Output the entries below without any alteration.

___ RECORDS TO USE

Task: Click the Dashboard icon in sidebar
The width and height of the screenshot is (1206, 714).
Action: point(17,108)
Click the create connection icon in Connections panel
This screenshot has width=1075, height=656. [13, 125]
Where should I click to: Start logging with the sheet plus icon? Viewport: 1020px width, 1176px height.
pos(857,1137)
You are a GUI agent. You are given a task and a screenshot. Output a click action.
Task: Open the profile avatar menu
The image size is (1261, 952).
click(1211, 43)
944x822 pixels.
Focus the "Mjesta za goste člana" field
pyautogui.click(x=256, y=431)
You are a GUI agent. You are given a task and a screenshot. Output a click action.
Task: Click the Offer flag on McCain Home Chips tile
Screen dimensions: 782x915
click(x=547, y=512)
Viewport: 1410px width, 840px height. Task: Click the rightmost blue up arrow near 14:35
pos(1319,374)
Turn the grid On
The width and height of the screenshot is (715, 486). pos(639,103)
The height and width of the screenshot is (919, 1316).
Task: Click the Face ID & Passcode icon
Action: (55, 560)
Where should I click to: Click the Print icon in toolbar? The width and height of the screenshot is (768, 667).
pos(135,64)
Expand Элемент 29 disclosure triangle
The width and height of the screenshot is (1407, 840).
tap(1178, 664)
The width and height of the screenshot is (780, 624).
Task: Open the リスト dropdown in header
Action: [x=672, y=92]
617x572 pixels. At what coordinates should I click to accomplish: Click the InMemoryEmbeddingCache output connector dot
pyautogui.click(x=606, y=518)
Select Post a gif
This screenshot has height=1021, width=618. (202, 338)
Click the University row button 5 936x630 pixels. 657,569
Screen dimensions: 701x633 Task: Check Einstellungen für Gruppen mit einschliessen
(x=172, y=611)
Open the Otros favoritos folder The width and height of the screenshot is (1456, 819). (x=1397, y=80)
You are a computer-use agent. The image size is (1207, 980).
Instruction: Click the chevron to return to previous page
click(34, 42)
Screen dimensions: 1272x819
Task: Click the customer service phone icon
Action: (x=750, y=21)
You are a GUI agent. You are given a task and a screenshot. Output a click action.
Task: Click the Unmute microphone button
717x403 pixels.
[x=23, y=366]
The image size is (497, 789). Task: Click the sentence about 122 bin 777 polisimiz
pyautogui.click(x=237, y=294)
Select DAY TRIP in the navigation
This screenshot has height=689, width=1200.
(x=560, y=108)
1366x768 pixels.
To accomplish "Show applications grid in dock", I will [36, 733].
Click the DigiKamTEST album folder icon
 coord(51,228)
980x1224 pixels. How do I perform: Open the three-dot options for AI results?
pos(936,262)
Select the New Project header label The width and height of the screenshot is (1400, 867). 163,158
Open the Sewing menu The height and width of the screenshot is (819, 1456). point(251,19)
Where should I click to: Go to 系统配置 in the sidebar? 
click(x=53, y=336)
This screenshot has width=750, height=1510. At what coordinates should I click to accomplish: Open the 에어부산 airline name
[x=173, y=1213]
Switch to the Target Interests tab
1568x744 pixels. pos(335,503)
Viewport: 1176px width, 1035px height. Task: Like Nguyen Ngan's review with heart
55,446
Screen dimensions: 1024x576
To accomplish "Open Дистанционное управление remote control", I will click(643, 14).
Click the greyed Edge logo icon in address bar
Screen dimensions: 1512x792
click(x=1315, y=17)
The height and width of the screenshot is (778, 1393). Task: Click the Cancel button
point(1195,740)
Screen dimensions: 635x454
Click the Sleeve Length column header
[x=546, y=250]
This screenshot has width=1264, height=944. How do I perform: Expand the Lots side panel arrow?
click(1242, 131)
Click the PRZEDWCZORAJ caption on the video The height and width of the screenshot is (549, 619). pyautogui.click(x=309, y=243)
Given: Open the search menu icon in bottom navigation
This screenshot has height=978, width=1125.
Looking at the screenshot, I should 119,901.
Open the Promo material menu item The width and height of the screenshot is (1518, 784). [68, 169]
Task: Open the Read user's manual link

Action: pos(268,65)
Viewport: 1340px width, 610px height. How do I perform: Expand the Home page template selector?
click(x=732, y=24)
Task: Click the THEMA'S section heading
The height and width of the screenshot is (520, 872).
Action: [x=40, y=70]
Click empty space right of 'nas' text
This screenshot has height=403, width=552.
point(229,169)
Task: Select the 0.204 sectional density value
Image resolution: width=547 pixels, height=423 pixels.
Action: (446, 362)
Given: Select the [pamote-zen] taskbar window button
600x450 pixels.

______

● **EXERCISE ANSWER**:
Task: Click the Dashboard icon in sidebar
The width and height of the screenshot is (1206, 714).
Action: point(17,108)
Click the create connection icon in Connections panel
This screenshot has width=1075, height=656. [13, 125]
Where should I click to: Start logging with the sheet plus icon? Viewport: 1020px width, 1176px height.
pos(857,1137)
You are a GUI agent. You are given a task and a screenshot. Output a click action.
Task: Open the profile avatar menu
The image size is (1261, 952).
click(1211, 43)
944x822 pixels.
Focus the "Mjesta za goste člana" field
pyautogui.click(x=256, y=431)
You are a GUI agent. You are given a task and a screenshot. Output a click action.
Task: Click the Offer flag on McCain Home Chips tile
Screen dimensions: 782x915
click(x=547, y=512)
Viewport: 1410px width, 840px height. Task: Click the rightmost blue up arrow near 14:35
pos(1319,374)
Turn the grid On
The width and height of the screenshot is (715, 486). pos(639,103)
The height and width of the screenshot is (919, 1316).
Task: Click the Face ID & Passcode icon
Action: (55, 560)
Where should I click to: Click the Print icon in toolbar? The width and height of the screenshot is (768, 667).
pos(135,64)
Expand Элемент 29 disclosure triangle
The width and height of the screenshot is (1407, 840).
tap(1178, 664)
The width and height of the screenshot is (780, 624).
Task: Open the リスト dropdown in header
Action: [x=672, y=92]
617x572 pixels. At what coordinates should I click to accomplish: Click the InMemoryEmbeddingCache output connector dot
pyautogui.click(x=606, y=518)
Select Post a gif
This screenshot has height=1021, width=618. (202, 338)
Click the University row button 5 936x630 pixels. 657,569
Screen dimensions: 701x633 Task: Check Einstellungen für Gruppen mit einschliessen
(x=172, y=611)
Open the Otros favoritos folder The width and height of the screenshot is (1456, 819). (x=1397, y=80)
You are a computer-use agent. The image size is (1207, 980).
Instruction: Click the chevron to return to previous page
click(34, 42)
Screen dimensions: 1272x819
Task: Click the customer service phone icon
Action: (x=750, y=21)
You are a GUI agent. You are given a task and a screenshot. Output a click action.
Task: Click the Unmute microphone button
717x403 pixels.
[x=23, y=366]
The image size is (497, 789). Task: Click the sentence about 122 bin 777 polisimiz
pyautogui.click(x=237, y=294)
Select DAY TRIP in the navigation
This screenshot has height=689, width=1200.
(x=560, y=108)
1366x768 pixels.
To accomplish "Show applications grid in dock", I will [36, 733].
Click the DigiKamTEST album folder icon
 coord(51,228)
980x1224 pixels. How do I perform: Open the three-dot options for AI results?
pos(936,262)
Select the New Project header label The width and height of the screenshot is (1400, 867). 163,158
Open the Sewing menu The height and width of the screenshot is (819, 1456). point(251,19)
Where should I click to: Go to 系统配置 in the sidebar? 
click(x=53, y=336)
This screenshot has width=750, height=1510. At what coordinates should I click to accomplish: Open the 에어부산 airline name
[x=173, y=1213]
Switch to the Target Interests tab
1568x744 pixels. pos(335,503)
Viewport: 1176px width, 1035px height. Task: Like Nguyen Ngan's review with heart
55,446
Screen dimensions: 1024x576
To accomplish "Open Дистанционное управление remote control", I will click(643, 14).
Click the greyed Edge logo icon in address bar
Screen dimensions: 1512x792
click(x=1315, y=17)
The height and width of the screenshot is (778, 1393). Task: Click the Cancel button
point(1195,740)
Screen dimensions: 635x454
Click the Sleeve Length column header
[x=546, y=250]
This screenshot has width=1264, height=944. How do I perform: Expand the Lots side panel arrow?
click(1242, 131)
Click the PRZEDWCZORAJ caption on the video The height and width of the screenshot is (549, 619). pyautogui.click(x=309, y=243)
Given: Open the search menu icon in bottom navigation
This screenshot has height=978, width=1125.
Looking at the screenshot, I should 119,901.
Open the Promo material menu item The width and height of the screenshot is (1518, 784). [68, 169]
Task: Open the Read user's manual link

Action: pos(268,65)
Viewport: 1340px width, 610px height. How do I perform: Expand the Home page template selector?
click(x=732, y=24)
Task: Click the THEMA'S section heading
The height and width of the screenshot is (520, 872).
Action: [x=40, y=70]
Click empty space right of 'nas' text
This screenshot has height=403, width=552.
point(229,169)
Task: Select the 0.204 sectional density value
Image resolution: width=547 pixels, height=423 pixels.
Action: (446, 362)
Given: Select the [pamote-zen] taskbar window button
600x450 pixels.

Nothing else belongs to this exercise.